Data released today by South Korea’s central bank (link in Korean) showed that in 2016 North Korea’s economy grew by 3.9% from a year earlier, the fastest pace in 17 years, and bouncing back from 2015 when its economy contracted by 1.1% largely because of drought.
North Korea’s trade volume also increased 4.6% from a year earlier; one estimate says that North Korean mineral exports to China accounted for 54% (paywall) of trade with China in the first half of 2016. (North Korea has vast mineral resources.)
As China is Pyongyang’s largest trading partner, the latest figures will likely lead to more vocal calls from the international community for Beijing to do more to pressure its increasingly belligerent neighbor.

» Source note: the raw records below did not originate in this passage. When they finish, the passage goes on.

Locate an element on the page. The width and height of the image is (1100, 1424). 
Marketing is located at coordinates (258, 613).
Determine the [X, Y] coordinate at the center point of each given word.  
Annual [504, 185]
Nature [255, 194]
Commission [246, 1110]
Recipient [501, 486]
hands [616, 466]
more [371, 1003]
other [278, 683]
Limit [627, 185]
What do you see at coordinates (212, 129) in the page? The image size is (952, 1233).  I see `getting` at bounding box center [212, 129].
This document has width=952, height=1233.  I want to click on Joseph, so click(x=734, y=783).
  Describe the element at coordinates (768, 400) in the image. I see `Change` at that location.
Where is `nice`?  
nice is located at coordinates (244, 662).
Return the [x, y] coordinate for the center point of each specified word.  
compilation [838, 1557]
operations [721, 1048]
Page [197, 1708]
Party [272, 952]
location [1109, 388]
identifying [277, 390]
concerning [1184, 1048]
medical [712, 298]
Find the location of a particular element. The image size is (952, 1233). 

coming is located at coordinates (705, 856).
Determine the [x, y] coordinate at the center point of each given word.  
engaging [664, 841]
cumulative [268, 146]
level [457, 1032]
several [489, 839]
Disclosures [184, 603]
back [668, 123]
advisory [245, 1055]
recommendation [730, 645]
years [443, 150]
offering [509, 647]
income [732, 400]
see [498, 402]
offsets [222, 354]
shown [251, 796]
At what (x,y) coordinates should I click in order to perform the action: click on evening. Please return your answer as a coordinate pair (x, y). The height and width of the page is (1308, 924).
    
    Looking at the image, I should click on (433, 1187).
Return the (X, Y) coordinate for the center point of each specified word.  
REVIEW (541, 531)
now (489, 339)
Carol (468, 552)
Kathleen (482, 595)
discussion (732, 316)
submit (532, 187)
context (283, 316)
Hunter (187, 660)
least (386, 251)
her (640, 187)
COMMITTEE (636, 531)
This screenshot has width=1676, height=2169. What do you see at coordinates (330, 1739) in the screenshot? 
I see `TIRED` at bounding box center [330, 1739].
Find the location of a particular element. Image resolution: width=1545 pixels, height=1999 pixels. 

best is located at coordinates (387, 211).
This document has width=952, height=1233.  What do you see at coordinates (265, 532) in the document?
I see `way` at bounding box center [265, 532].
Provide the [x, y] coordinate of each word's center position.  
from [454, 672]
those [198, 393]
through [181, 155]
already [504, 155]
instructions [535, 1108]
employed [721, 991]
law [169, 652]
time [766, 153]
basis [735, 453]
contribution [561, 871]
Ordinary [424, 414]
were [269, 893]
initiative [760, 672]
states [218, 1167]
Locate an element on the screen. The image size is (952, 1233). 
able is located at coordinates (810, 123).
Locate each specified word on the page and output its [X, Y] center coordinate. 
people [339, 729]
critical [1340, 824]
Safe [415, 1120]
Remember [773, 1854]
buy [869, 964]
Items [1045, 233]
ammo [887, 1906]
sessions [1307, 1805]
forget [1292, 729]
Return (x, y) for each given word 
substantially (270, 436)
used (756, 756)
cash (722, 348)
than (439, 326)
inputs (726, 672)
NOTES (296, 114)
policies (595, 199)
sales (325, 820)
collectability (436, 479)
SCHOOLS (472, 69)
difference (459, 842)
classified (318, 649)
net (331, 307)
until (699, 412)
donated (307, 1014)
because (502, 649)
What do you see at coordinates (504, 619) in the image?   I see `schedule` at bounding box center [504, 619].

Last week, China said that trade with North Korea grew over 10% to $2.55 billion in the first six months of 2017 from a year ago, but maintained that its trade relationship with North Korea does not violate any sanctions. China in February said it would suspend coal imports from North Korea.
South Korea has been providing estimates on North Korea’s economy since 1995 as Pyongyang doesn’t publish its own statistics. Some experts, however, cast doubt on the accuracy of South Korea’s figures because of the opacity of information coming out of North Korea.
Henri Féron, a Korea expert at Columbia University, noted in a recent piece that there are multiple signs that North Korea’s economy is booming—and not all of it can be dismissed as mere Potemkin showpieces. There is a construction boom of high-rise buildings in the capital—foreign journalists visiting Pyongyang were treated to a first look at luxury residential developments—and residents can now shop at a Muji-like Chinese chain.
North Korea also imported a record number (paywall) of tablets and laptops from China in 2016. Overall, these developments show the growing role of the market economy (paywall) under Kim’s rule, challenging the “common prejudice that North Korea must be one of the poorest countries in the world,” according to Féron.
To be sure, many of these developments are likely restricted to North Korea’s capital city, which Kim is eager to showcase to visiting journalists and other dignitaries, while keeping access to the often deeply impoverished rural areas heavily restricted. And yesterday (July 20) the UN’s Food and Agriculture Organization announced North Korea’s food production could be seriously damaged by the country’s most serious drought since 2001. That should also temper any rosy outlook for North Korea’s economy this year.